EXERCISE REQUIREMENTS: Beneath this sentence is a set of records; write each of them out exactly.

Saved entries
****************

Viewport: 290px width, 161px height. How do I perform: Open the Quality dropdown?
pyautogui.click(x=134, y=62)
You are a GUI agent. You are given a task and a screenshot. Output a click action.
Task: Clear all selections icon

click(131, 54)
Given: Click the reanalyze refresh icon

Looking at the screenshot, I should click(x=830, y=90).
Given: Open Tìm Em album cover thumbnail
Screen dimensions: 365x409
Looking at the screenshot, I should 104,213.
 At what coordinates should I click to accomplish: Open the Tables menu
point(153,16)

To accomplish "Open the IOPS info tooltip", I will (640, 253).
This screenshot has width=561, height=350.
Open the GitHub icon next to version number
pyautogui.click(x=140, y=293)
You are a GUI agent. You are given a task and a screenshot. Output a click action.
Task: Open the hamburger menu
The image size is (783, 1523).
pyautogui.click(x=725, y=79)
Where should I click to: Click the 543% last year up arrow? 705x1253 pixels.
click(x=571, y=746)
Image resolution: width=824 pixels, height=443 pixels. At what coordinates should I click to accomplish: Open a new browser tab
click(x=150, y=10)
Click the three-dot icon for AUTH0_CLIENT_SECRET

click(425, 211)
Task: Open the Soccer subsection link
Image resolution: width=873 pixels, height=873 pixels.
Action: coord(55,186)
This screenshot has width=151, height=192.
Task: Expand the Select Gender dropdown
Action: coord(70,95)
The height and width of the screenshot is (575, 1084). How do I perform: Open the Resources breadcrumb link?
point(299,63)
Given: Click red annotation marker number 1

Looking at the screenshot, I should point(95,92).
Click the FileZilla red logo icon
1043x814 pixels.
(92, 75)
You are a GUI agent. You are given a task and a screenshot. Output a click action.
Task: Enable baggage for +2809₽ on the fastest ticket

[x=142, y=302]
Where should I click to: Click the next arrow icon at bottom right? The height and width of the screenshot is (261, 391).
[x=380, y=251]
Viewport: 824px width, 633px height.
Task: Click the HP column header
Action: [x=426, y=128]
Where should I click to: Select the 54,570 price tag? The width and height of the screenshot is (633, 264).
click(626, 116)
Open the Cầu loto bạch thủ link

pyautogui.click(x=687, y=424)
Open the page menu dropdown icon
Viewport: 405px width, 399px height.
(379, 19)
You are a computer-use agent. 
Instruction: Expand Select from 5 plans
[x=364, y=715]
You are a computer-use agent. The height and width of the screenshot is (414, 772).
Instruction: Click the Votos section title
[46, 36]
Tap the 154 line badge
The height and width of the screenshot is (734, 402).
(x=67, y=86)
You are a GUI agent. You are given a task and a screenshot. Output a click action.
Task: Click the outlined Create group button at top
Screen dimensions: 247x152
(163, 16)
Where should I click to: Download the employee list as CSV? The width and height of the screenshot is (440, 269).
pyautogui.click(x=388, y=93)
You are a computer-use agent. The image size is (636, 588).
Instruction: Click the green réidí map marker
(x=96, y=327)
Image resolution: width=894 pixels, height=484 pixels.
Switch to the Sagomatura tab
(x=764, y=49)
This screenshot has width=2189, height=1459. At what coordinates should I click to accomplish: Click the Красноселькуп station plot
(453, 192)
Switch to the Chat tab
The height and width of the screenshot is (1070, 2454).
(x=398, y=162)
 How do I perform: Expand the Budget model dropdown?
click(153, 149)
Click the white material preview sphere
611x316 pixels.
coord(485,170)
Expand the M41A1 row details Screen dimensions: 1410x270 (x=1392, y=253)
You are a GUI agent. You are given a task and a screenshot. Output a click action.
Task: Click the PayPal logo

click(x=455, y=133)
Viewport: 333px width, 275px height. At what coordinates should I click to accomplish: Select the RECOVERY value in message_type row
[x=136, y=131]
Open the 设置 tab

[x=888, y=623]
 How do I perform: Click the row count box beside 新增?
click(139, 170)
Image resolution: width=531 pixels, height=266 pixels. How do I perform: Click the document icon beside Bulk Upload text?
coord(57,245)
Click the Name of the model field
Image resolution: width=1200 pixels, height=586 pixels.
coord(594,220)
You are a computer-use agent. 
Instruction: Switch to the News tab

****************

REPLY:
Viewport: 290px width, 161px height. How do I perform: Open the Quality dropdown?
pyautogui.click(x=134, y=62)
You are a GUI agent. You are given a task and a screenshot. Output a click action.
Task: Clear all selections icon

click(131, 54)
Given: Click the reanalyze refresh icon

Looking at the screenshot, I should click(x=830, y=90).
Given: Open Tìm Em album cover thumbnail
Screen dimensions: 365x409
Looking at the screenshot, I should 104,213.
 At what coordinates should I click to accomplish: Open the Tables menu
point(153,16)

To accomplish "Open the IOPS info tooltip", I will (640, 253).
This screenshot has width=561, height=350.
Open the GitHub icon next to version number
pyautogui.click(x=140, y=293)
You are a GUI agent. You are given a task and a screenshot. Output a click action.
Task: Open the hamburger menu
The image size is (783, 1523).
pyautogui.click(x=725, y=79)
Where should I click to: Click the 543% last year up arrow? 705x1253 pixels.
click(x=571, y=746)
Image resolution: width=824 pixels, height=443 pixels. At what coordinates should I click to accomplish: Open a new browser tab
click(x=150, y=10)
Click the three-dot icon for AUTH0_CLIENT_SECRET

click(425, 211)
Task: Open the Soccer subsection link
Image resolution: width=873 pixels, height=873 pixels.
Action: coord(55,186)
This screenshot has width=151, height=192.
Task: Expand the Select Gender dropdown
Action: coord(70,95)
The height and width of the screenshot is (575, 1084). How do I perform: Open the Resources breadcrumb link?
point(299,63)
Given: Click red annotation marker number 1

Looking at the screenshot, I should point(95,92).
Click the FileZilla red logo icon
1043x814 pixels.
(92, 75)
You are a GUI agent. You are given a task and a screenshot. Output a click action.
Task: Enable baggage for +2809₽ on the fastest ticket

[x=142, y=302]
Where should I click to: Click the next arrow icon at bottom right? The height and width of the screenshot is (261, 391).
[x=380, y=251]
Viewport: 824px width, 633px height.
Task: Click the HP column header
Action: [x=426, y=128]
Where should I click to: Select the 54,570 price tag? The width and height of the screenshot is (633, 264).
click(626, 116)
Open the Cầu loto bạch thủ link

pyautogui.click(x=687, y=424)
Open the page menu dropdown icon
Viewport: 405px width, 399px height.
(379, 19)
You are a computer-use agent. 
Instruction: Expand Select from 5 plans
[x=364, y=715]
You are a computer-use agent. The height and width of the screenshot is (414, 772).
Instruction: Click the Votos section title
[46, 36]
Tap the 154 line badge
The height and width of the screenshot is (734, 402).
(x=67, y=86)
You are a GUI agent. You are given a task and a screenshot. Output a click action.
Task: Click the outlined Create group button at top
Screen dimensions: 247x152
(163, 16)
Where should I click to: Download the employee list as CSV? The width and height of the screenshot is (440, 269).
pyautogui.click(x=388, y=93)
You are a computer-use agent. The image size is (636, 588).
Instruction: Click the green réidí map marker
(x=96, y=327)
Image resolution: width=894 pixels, height=484 pixels.
Switch to the Sagomatura tab
(x=764, y=49)
This screenshot has width=2189, height=1459. At what coordinates should I click to accomplish: Click the Красноселькуп station plot
(453, 192)
Switch to the Chat tab
The height and width of the screenshot is (1070, 2454).
(x=398, y=162)
 How do I perform: Expand the Budget model dropdown?
click(153, 149)
Click the white material preview sphere
611x316 pixels.
coord(485,170)
Expand the M41A1 row details Screen dimensions: 1410x270 (x=1392, y=253)
You are a GUI agent. You are given a task and a screenshot. Output a click action.
Task: Click the PayPal logo

click(x=455, y=133)
Viewport: 333px width, 275px height. At what coordinates should I click to accomplish: Select the RECOVERY value in message_type row
[x=136, y=131]
Open the 设置 tab

[x=888, y=623]
 How do I perform: Click the row count box beside 新增?
click(139, 170)
Image resolution: width=531 pixels, height=266 pixels. How do I perform: Click the document icon beside Bulk Upload text?
coord(57,245)
Click the Name of the model field
Image resolution: width=1200 pixels, height=586 pixels.
coord(594,220)
You are a computer-use agent. 
Instruction: Switch to the News tab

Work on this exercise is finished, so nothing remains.